Tue. Nov 5th, 2024
Occasional Digest - a story for you

German Interior Minister Nancy Faeser has vowed to fight a surge in violence against politicians after a German member of the European Parliament had to be taken to hospital after being attacked while campaigning for re-election on Friday.

Matthias Ecke, 41, a member of Ms Faeser’s Social Democrats (SPD), was hit and kicked by a group of four people while putting up posters in Dresden, capital of the eastern state of Saxony, police said.

An SPD source said his injuries would require an operation.

Shortly beforehand, what appeared to be the same group attacked a 28-year-old campaigner for the Greens, who was also putting up posters, police said, although his injuries were not as serious.

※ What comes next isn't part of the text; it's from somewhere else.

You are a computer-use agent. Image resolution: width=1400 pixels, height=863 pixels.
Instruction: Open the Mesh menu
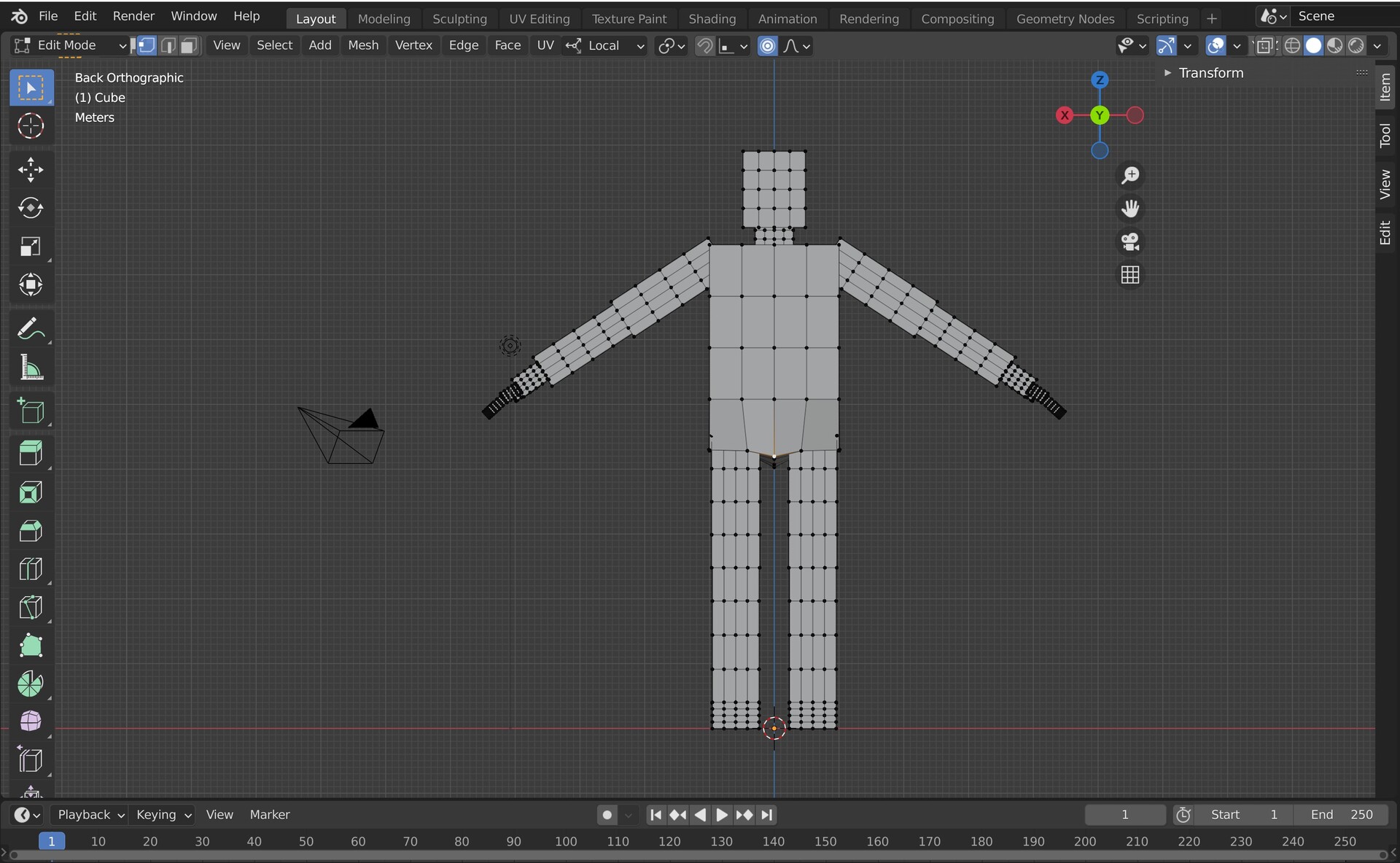(x=362, y=44)
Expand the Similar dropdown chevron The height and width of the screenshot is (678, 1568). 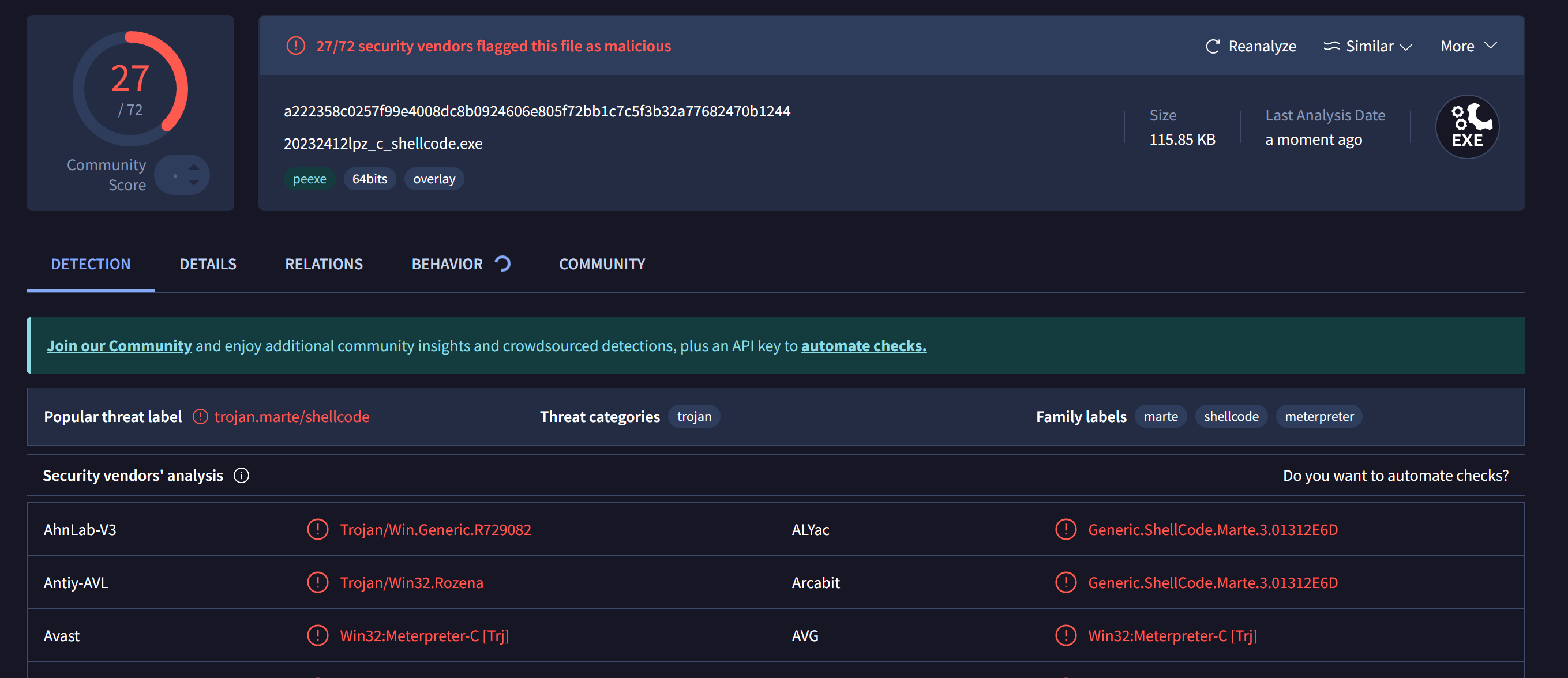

“The constitutional state must and will respond to this with tough action and further protective measures for the democratic forces in our country,” Ms Faeser said in a statement, saying the attack on Mr Ecke was also an “attack on democracy”.

European Parliament President Roberta Metsola was one of many European politicians to sympathise with Mr Ecke, saying in a post on X that she was “horrified by the vicious attack”.

People look through a fence as Maximilian Krah, a member of the European Parliament for the far-right Alternative for Germany, attends a local election campaign rally in Dresden, Germany, on May 1, 2024.
Posters at an Alternative for Germany (AfD) rally on Wednesday read “Protect women and girls” and “End the asylum chaos”.(Reuters: Matthias Rietschel)

Nationwide, the number of attacks on politicians of parties represented in parliament has doubled since 2019, according to government figures published in January.

Ms Faeser said the verbal hostility of extremists and populists towards democratic politicians was partly responsible for the rise in violence.